The task -
Here is a listing; restate all of it exactly.

────────────────

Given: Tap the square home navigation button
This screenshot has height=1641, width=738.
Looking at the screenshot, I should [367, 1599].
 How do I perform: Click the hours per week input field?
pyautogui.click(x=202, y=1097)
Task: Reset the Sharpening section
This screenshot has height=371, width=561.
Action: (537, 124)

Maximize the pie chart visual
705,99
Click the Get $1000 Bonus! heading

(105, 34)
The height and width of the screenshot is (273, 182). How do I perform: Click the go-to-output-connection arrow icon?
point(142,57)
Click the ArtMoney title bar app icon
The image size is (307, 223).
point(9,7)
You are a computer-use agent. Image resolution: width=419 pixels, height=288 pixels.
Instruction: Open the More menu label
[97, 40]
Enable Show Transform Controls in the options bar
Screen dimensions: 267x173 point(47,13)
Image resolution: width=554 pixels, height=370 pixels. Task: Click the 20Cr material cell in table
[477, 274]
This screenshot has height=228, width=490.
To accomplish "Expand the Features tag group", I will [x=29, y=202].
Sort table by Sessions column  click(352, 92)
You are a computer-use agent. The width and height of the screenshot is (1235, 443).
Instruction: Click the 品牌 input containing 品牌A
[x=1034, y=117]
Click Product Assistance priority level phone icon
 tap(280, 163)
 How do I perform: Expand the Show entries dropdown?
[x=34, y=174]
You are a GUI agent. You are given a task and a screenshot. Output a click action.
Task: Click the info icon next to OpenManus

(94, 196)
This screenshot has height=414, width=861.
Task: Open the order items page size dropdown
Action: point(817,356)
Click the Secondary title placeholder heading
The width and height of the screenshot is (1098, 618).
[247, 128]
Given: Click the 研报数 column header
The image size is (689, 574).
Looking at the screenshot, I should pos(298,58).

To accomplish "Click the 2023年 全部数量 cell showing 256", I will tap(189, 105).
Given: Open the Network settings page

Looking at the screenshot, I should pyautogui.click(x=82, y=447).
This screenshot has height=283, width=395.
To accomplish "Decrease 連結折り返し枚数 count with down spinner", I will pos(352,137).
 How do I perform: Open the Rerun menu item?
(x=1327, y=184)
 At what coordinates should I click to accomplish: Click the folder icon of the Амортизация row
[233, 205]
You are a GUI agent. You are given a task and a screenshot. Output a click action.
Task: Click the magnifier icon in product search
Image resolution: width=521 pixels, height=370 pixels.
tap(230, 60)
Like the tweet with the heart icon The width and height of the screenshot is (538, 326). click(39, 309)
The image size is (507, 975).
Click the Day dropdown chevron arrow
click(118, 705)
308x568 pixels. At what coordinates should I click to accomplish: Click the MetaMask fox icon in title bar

────────────────

Output of the exercise -
Given: Tap the square home navigation button
This screenshot has height=1641, width=738.
Looking at the screenshot, I should [367, 1599].
 How do I perform: Click the hours per week input field?
pyautogui.click(x=202, y=1097)
Task: Reset the Sharpening section
This screenshot has height=371, width=561.
Action: (537, 124)

Maximize the pie chart visual
705,99
Click the Get $1000 Bonus! heading

(105, 34)
The height and width of the screenshot is (273, 182). How do I perform: Click the go-to-output-connection arrow icon?
point(142,57)
Click the ArtMoney title bar app icon
The image size is (307, 223).
point(9,7)
You are a computer-use agent. Image resolution: width=419 pixels, height=288 pixels.
Instruction: Open the More menu label
[97, 40]
Enable Show Transform Controls in the options bar
Screen dimensions: 267x173 point(47,13)
Image resolution: width=554 pixels, height=370 pixels. Task: Click the 20Cr material cell in table
[477, 274]
This screenshot has height=228, width=490.
To accomplish "Expand the Features tag group", I will [x=29, y=202].
Sort table by Sessions column  click(352, 92)
You are a computer-use agent. The width and height of the screenshot is (1235, 443).
Instruction: Click the 品牌 input containing 品牌A
[x=1034, y=117]
Click Product Assistance priority level phone icon
 tap(280, 163)
 How do I perform: Expand the Show entries dropdown?
[x=34, y=174]
You are a GUI agent. You are given a task and a screenshot. Output a click action.
Task: Click the info icon next to OpenManus

(94, 196)
This screenshot has height=414, width=861.
Task: Open the order items page size dropdown
Action: point(817,356)
Click the Secondary title placeholder heading
The width and height of the screenshot is (1098, 618).
[247, 128]
Given: Click the 研报数 column header
The image size is (689, 574).
Looking at the screenshot, I should pos(298,58).

To accomplish "Click the 2023年 全部数量 cell showing 256", I will tap(189, 105).
Given: Open the Network settings page

Looking at the screenshot, I should pyautogui.click(x=82, y=447).
This screenshot has height=283, width=395.
To accomplish "Decrease 連結折り返し枚数 count with down spinner", I will pos(352,137).
 How do I perform: Open the Rerun menu item?
(x=1327, y=184)
 At what coordinates should I click to accomplish: Click the folder icon of the Амортизация row
[233, 205]
You are a GUI agent. You are given a task and a screenshot. Output a click action.
Task: Click the magnifier icon in product search
Image resolution: width=521 pixels, height=370 pixels.
tap(230, 60)
Like the tweet with the heart icon The width and height of the screenshot is (538, 326). click(39, 309)
The image size is (507, 975).
Click the Day dropdown chevron arrow
click(118, 705)
308x568 pixels. At what coordinates should I click to accomplish: Click the MetaMask fox icon in title bar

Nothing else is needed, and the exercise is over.